Example Question #31 : Motion In One Dimension

A rocket ship moves at \(\displaystyle 200\frac{m}{s}\)when a part breaks off and falls straight down. The rocket continues to move at the same velocity after the part breaks off.

How far below the ship is the part after 5 seconds?

\(\displaystyle g=10\frac{m}{s^{2}}\)

Possible Answers:

\(\displaystyle 1000m\)

\(\displaystyle 125m\)

\(\displaystyle 875m\)

\(\displaystyle 75m\)

\(\displaystyle 275m\)

Correct answer:

\(\displaystyle 125m\)

Explanation:

We use the equation:

\(\displaystyle x=x_{0}+v_{0}t+\frac{1}{2}at^{2}\) 

With \(\displaystyle x_{0}=0m\), \(\displaystyle v_{0}=200\frac{m}{s}\), \(\displaystyle a=-10\frac{m}{s^{2}}\) , and \(\displaystyle t=5s\) we have:

\(\displaystyle x=0+200*5+\frac{1}{2}*-10*5^{2}\)

\(\displaystyle x=875m\)

The part moves 875 meters upward in the time it breaks from the ship. Then, we use:

\(\displaystyle x=vt\) with \(\displaystyle v=200\frac{m}{s}\) and \(\displaystyle t=5s\) to find that the ship has moved 1000 meters during the same 5 second period.

So the ship moved upward 1000 meters in the 5 second time period while the part moved 875 meters upward so to find the distance between the ship and the part as the problem statement requested we subtract:

\(\displaystyle 1000m-875m=125m\)

Example Question #271 : Newtonian Mechanics

A car moving to the right at \(\displaystyle 20\frac{m}{s}\) accelerates to the right at \(\displaystyle 3\frac{m}{s^{2}}\) for 14 meters.

What is the cars velocity after the acceleration period?

Possible Answers:

\(\displaystyle 20\frac{m}{s}\)

\(\displaystyle 22\frac{m}{s}\)

\(\displaystyle 26\frac{m}{s}\)

\(\displaystyle 29\frac{m}{s}\)

\(\displaystyle 18\frac{m}{s}\)

Correct answer:

\(\displaystyle 22\frac{m}{s}\)

Explanation:

We use the equation:

\(\displaystyle v_{f}^{2}=v_{0}^{2}+2ax\) 

Where the initial velocity is \(\displaystyle v_{o}=20\frac{m}{s}\), the acceleration is \(\displaystyle a=3\frac{m}{s^{2}}\) , and the displacement during the acceleration \(\displaystyle x=14m\).
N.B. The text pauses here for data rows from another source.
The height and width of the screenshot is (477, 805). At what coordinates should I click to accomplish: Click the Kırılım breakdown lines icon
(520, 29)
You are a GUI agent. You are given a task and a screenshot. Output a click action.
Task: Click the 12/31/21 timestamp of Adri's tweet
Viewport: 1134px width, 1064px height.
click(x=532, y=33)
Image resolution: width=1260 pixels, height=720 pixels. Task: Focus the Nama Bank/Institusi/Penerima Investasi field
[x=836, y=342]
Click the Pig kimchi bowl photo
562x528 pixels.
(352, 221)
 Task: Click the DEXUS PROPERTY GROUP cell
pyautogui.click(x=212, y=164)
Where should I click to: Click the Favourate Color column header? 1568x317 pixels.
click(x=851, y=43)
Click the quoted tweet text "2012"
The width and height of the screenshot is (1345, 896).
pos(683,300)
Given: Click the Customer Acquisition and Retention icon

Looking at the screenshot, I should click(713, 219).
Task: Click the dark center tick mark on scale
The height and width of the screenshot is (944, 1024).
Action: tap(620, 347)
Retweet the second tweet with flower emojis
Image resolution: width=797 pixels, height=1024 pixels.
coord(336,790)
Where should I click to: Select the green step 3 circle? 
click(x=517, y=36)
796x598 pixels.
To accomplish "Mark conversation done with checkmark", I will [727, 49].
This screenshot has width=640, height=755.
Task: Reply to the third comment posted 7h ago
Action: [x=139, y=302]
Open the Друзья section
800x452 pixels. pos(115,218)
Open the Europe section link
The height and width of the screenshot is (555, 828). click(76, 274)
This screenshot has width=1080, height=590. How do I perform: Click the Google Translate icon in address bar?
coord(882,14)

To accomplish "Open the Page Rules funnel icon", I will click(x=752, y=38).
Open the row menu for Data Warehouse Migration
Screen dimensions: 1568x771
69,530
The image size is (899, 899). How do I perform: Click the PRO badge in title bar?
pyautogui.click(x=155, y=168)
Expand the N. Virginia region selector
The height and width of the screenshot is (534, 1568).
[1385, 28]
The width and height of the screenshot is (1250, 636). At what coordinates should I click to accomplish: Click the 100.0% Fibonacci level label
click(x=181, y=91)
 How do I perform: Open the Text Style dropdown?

Plug in those values into our equation and solve.

\(\displaystyle v_f^2=(20\frac{m}{s})^2+2*(3\frac{m}{s^2})*14m\)

\(\displaystyle v_f=\sqrt{400+84}=\sqrt{484}=22\frac{m}{s}\)

Example Question #34 : Motion In One Dimension

Calculate the acceleration, \(\displaystyle a\) of a race car that can go a distance of \(\displaystyle 1320ft\) in \(\displaystyle 3.5s\), assuming the acceleration is constant and the car starts from rest.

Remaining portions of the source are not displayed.